I was recently looking at comparing expression trees in ways that treated associative and commutative operations associatively and commutatively. For example,

A+1+B+2+3==4 AND NOT (C>3 OR B!=3+2)

One approach was to write a hash function for expression trees that treated its subtrees commutatively and associatively. But only when they're actually commutative and associative. (a AND b AND c) is, and so is (a + b + c), but (a * b + c * d), there might be trouble. I found such a hash. But this approach Equals() to work too, and Equals() is going to be more expensive than a simple tree comparison, because it's got to match up associative children (perhaps by hash value).

A better approach, at least if Hash() and Equals() can be expected to happen at least once per expression, is to normalize the expression up front then do the obvious implementations of Hash() and Equals(). (Those are, an order-dependent hash of this node and its children for Hash(), and a top-down simple tree comparison for Equals() except when the root nodes happen to be the same object. The result of Hash() can even be cached in each node if expression trees are immutable.)

What's the normalized form of (3+2+1)? Might it be (1+2+3)? No, it's 6. Constant folding is part of normalization. I originally thought I'd expose constant folding, but found there was no point, I just had to expose normalization. Another: (2<3 ? 5 : b+3) ... that's not constant, it's got a b in it. But it is constant, because 2<3 is true, so it always chooses 5 not b+3. You can't tell it is constant without first actually evaluating its condition. Same goes for (2>3 AND b>3

So how do you do normalization? The examples above would like it done bottom-up. But consider ((d+c)+b)+a, which you'd like to constant fold as ((a+b)+c)+d. Especially if you want immutable trees, which requires a full tree replacement (not just a spot edit) if you want to go from (b+c)+d to ((a+b)+c)+d. Bottom-up is going to be O(n*n) in the number of nodes in the tree or worse. These associative and commutative rewrites want to be top down. Sort of. Actually, they start at the top, recurse down to identify all the possibly commuting children, normalize the children, then build a tree out of the normalized children. They use the hashes of the children to order the children, and the hashes aren't right until the children have been normalized. Another optimization that favors top-down is NOT, which likes to be pushed down through AND and OR (at least in databases, which can do useful things with toplevel AND and OR chains but not with a toplevel NOT).

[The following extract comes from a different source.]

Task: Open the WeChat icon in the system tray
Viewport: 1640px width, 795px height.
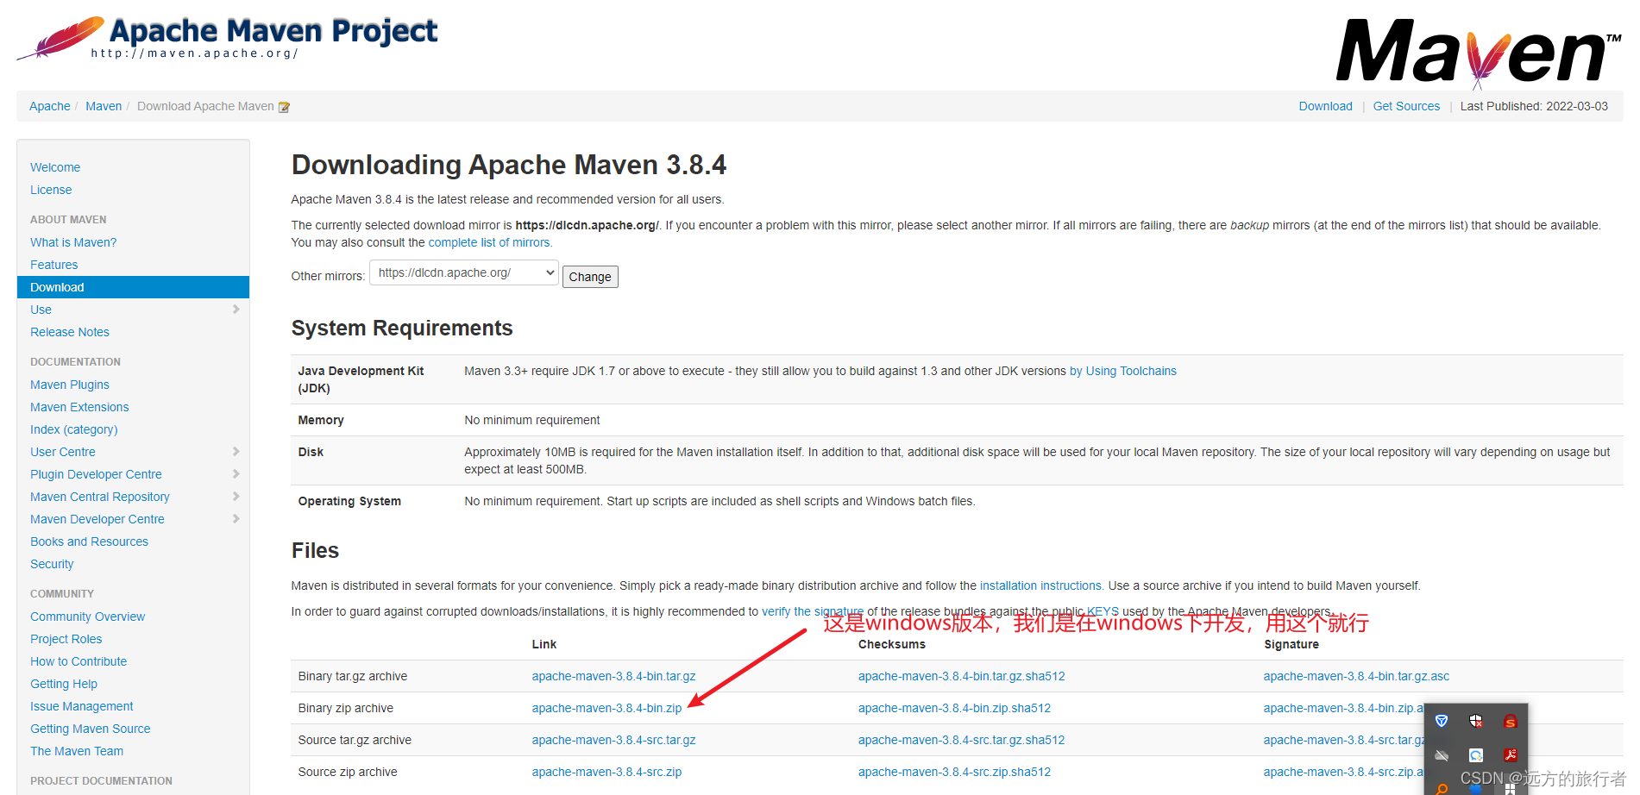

My current tack is to do normalization of expressions in two passes: one bottom up (which decides what expressions are constant, and does some bottom up rewrites that don't care exactly what their subexpressions are), then another pass kind of top down (doing NOT and associativity rewrites).

Back to the original example:

A+1+B+2+3==4 AND NOT (C>3 OR B!=3+2)

Should normalization go so far as to change 6+A+B==4 int A+B==-2? Or C==C into true? Or A>B AND B>C AND C>A into false? Or sin(x)*sin(x)+cos(x)*cos(x)==1 into true? I haven't gone there, so far.